Required action -> When you reach the line that contains "You are a computer-use", set down that line and every one after it through the end of the records, exactly as written and with no pictures.

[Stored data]

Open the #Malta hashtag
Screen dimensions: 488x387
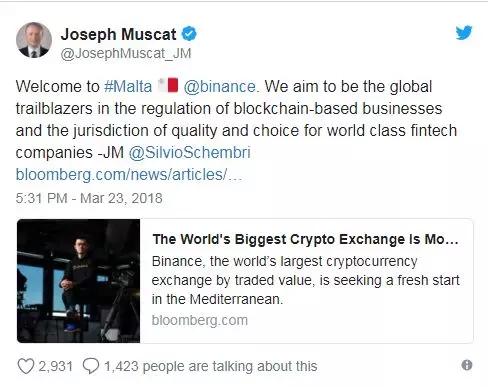128,86
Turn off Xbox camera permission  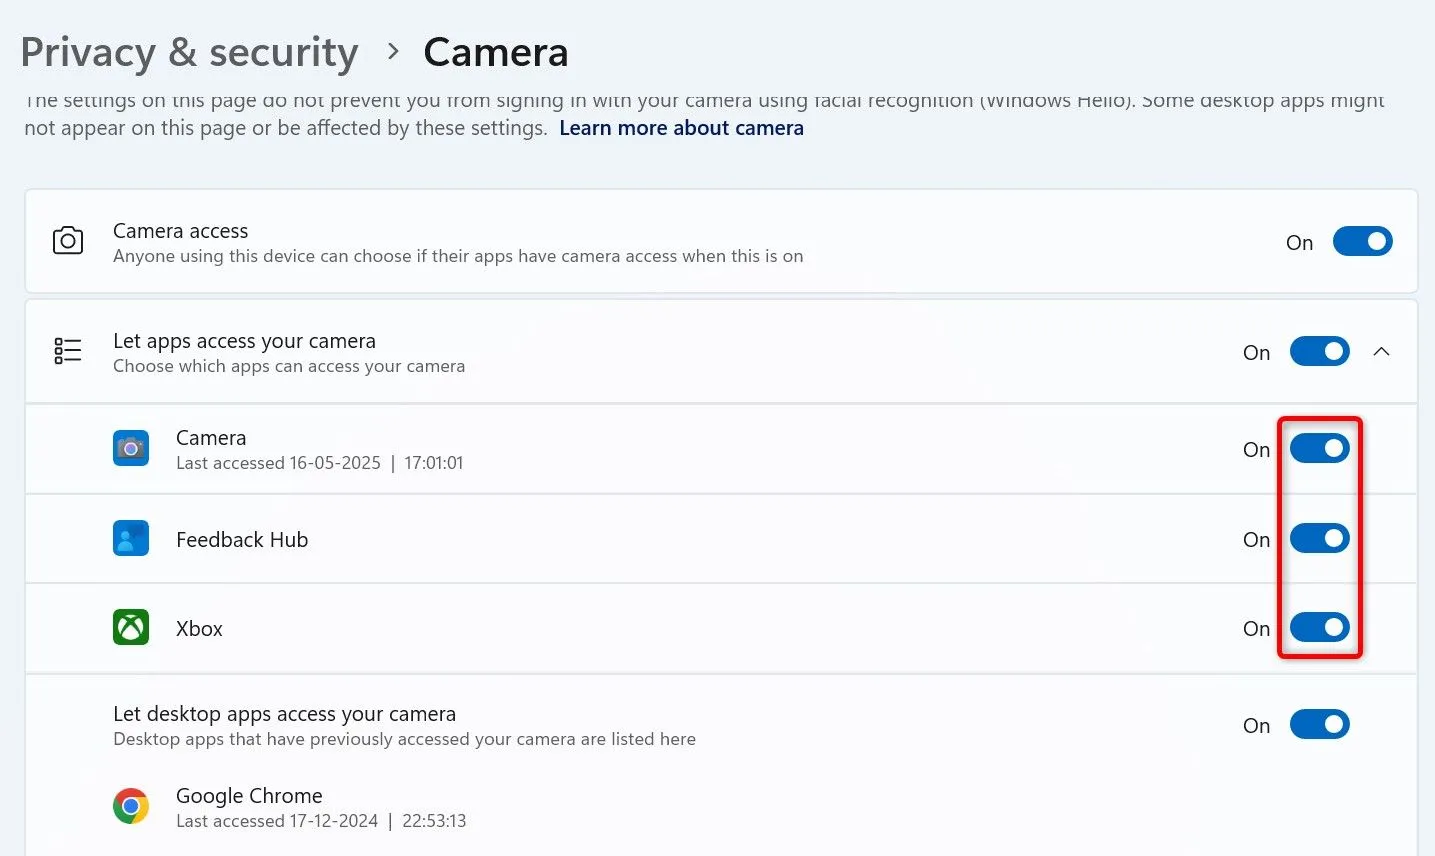pos(1319,627)
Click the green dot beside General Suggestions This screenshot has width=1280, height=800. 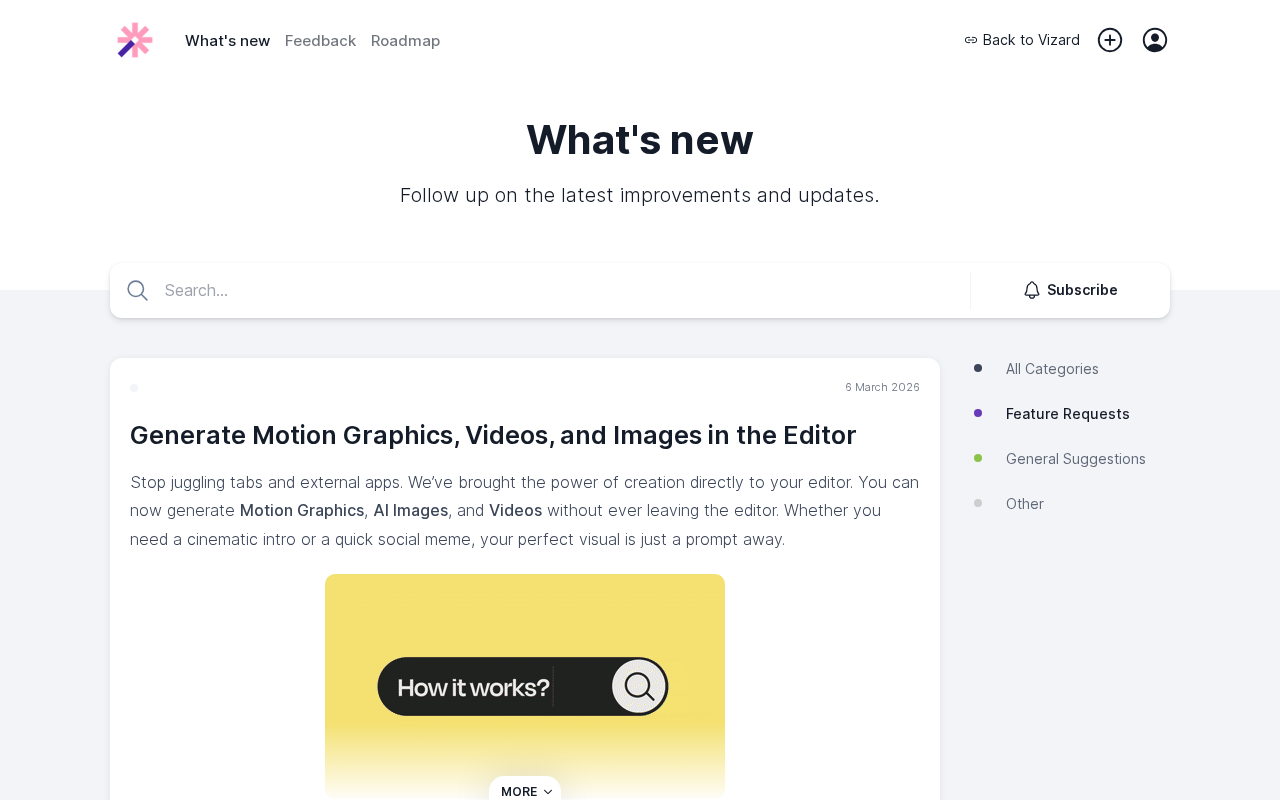point(978,458)
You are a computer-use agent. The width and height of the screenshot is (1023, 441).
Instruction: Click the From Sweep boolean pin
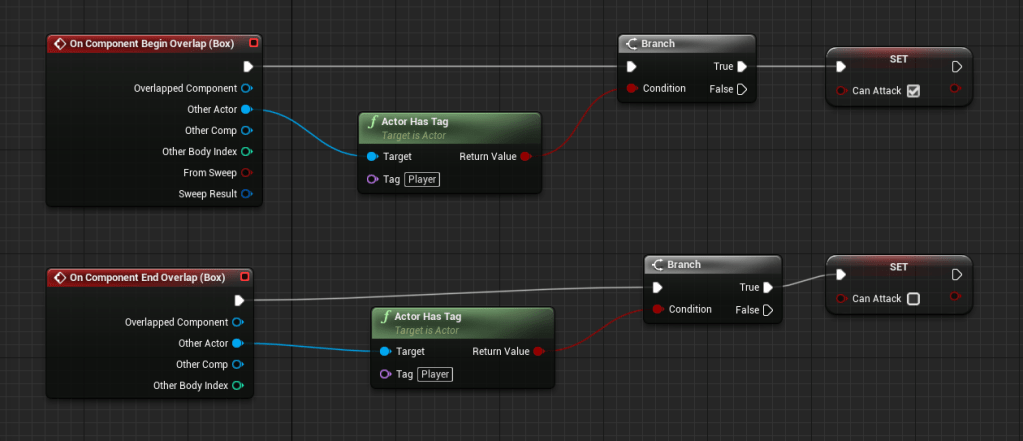point(246,172)
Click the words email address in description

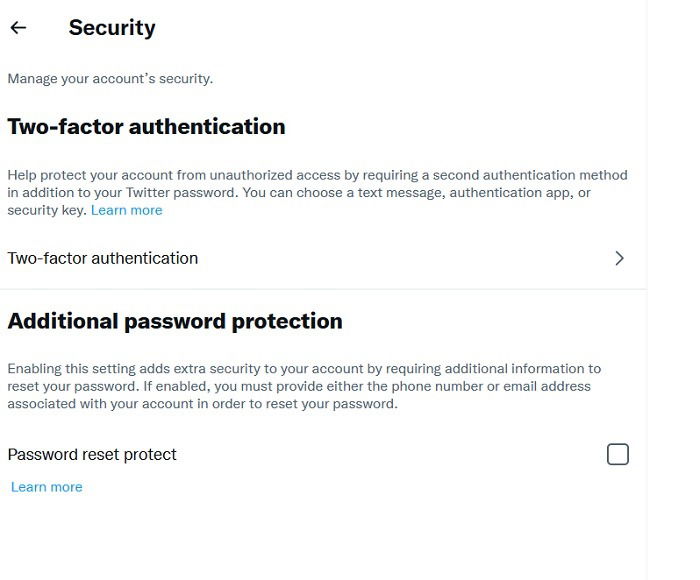547,386
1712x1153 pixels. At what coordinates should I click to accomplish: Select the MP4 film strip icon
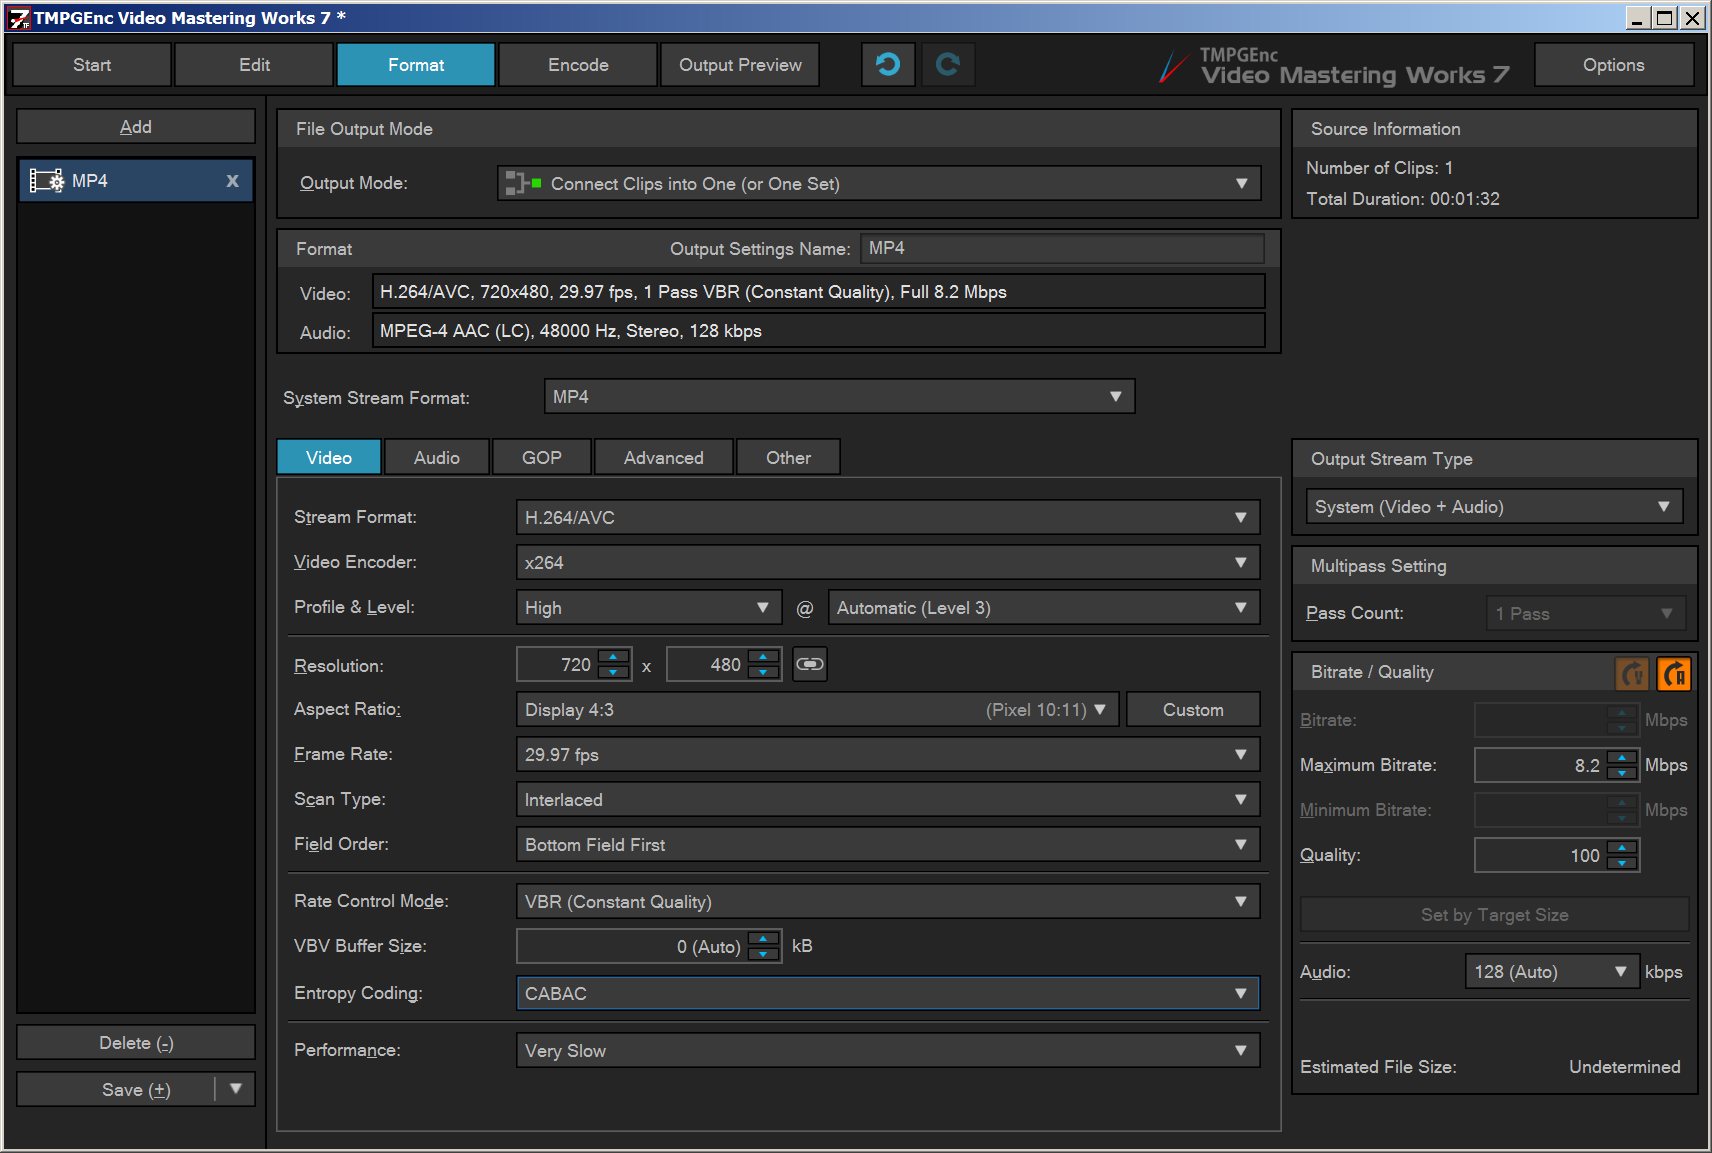coord(46,181)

Response below ->
You are a computer-use agent. The width and height of the screenshot is (1023, 441).
Instruction: Click the From Sweep boolean pin
point(246,172)
Click the words email address in description

547,386
1712x1153 pixels. At what coordinates should I click to accomplish: Select the MP4 film strip icon
coord(46,181)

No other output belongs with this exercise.